If you’re in Portugal, don’t miss the chance to try some fresh squid. The best way to cook it is “Algarve style” (lulas à Algarvia): the squid is lightly fried in olive oil, garlic, and bay leaves. It’s a simple preparation and yet, it produces sublime results that do justice to the squid’s diaphanous freshness.
The centerpiece of the 1940 Portuguese World Fair was a large plaster sculpture celebrating Portugal’s age of discovery. Two decades later, this sculpture was rebuilt in cement and stone. It has a terrace on top that you can reach by elevator. It is well worth the climb to enjoy the magnificent view of Lisbon.
The monument is shaped like a ship prowl. Both sides are crowded with statues of monarchs, sailors, scientists, missionaries, writers, and artists. They’re all jostling for a good position on the narrow decks, thinking that, if they’re going to stand still until the end of time, they might as well get a nice view of the Tagus river.
Prince Henry the Navigator secured the prime spot. He stands right in front of the monument with a stern look on his face. Some say that he’s thinking about the perils that Portuguese explorers had to endure. But a more popular theory is that he’s simply afraid of being pushed into the river. Despite his nautical fame, Prince Henry never learned to swim.
One of the simple pleasures of Portuguese cuisine is roasted chicken with piri-piri, a spicy sauce made with peppers that came originally from Africa.
Frango da Guia, a small roasted chicken, is very popular in the Algarve.
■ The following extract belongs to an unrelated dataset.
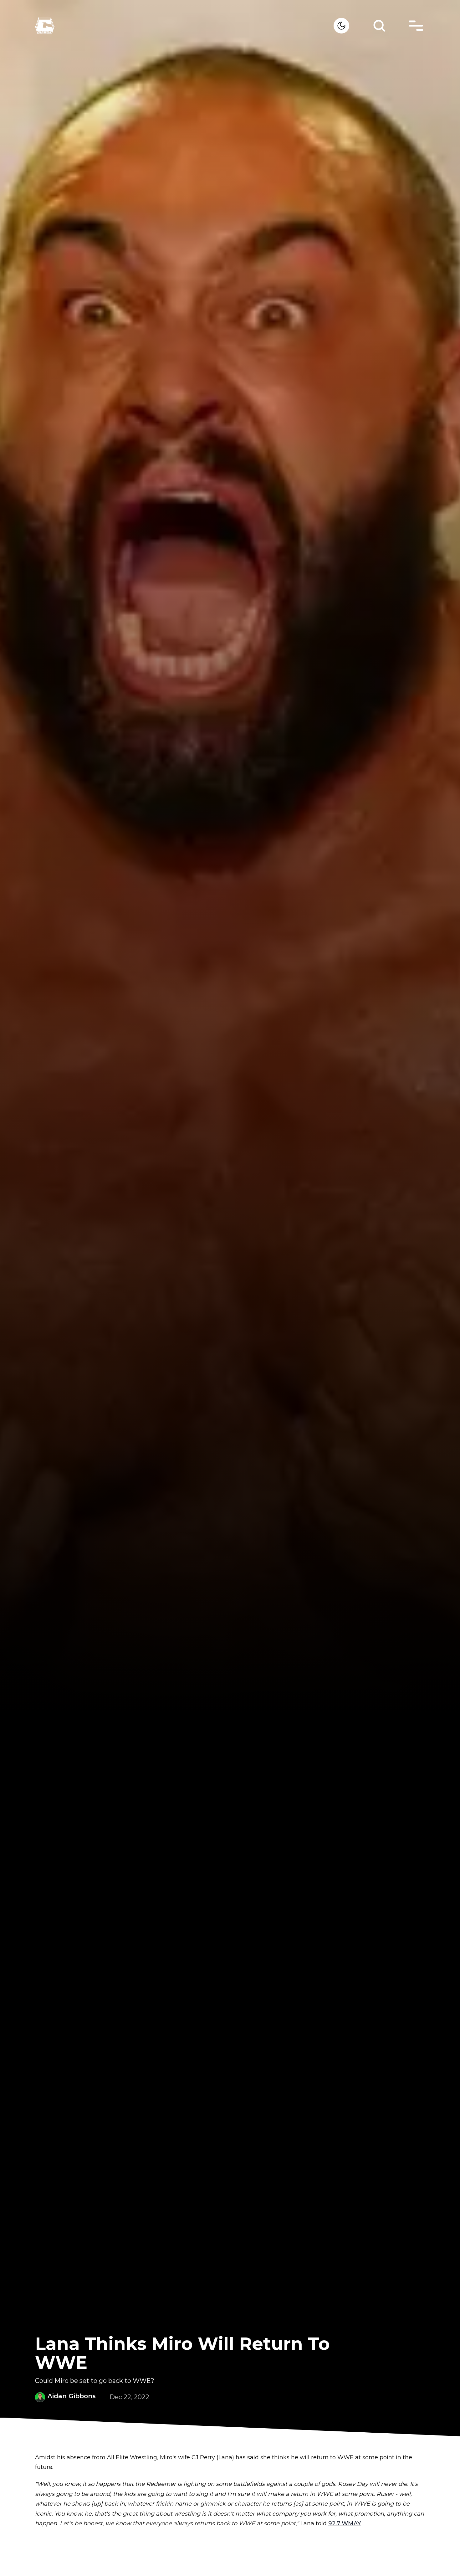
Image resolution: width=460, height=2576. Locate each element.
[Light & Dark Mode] (341, 25)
But the best roasted chicken we have ever had is from Frango Saloio, a tiny take-out place in the municipal market of the town of Lourinhã, 70 km north of Lisbon. You see no tourists there, only locals who wait while their chicken is cooked to perfection over red-hot coals. Lines can be long during the Summer, so please don’t tell anyone about this place!
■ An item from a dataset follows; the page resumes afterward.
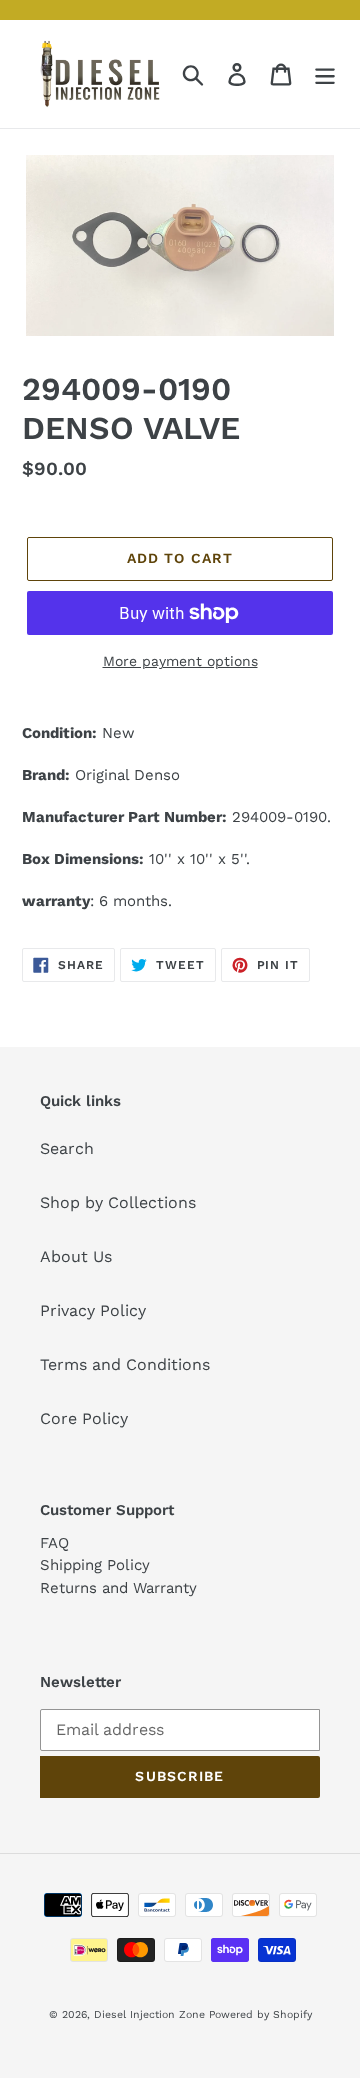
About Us (76, 1256)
Frango Saloio is located in Mercado Municipal, Loja 2, Lourinhã, tel. 917 272 385.
Algarve is much more than gorgeous beaches and perfect weather. It is also delicious sweets made with eggs, almonds or figs. The most famous are the Dom Rodrigos. But the prettiest are doces finos (fine sweets) like the ones shown in the photo, made with the wonderful marzipan that only almonds from Algarve can produce. These local treats are one more reason why life in the Algarve is so sweet.
The doces finos in the photo are from Pastelaria Beira-Mar, Avenida Infante Sagres 61-A, Quarteira, tel. 289 314 748.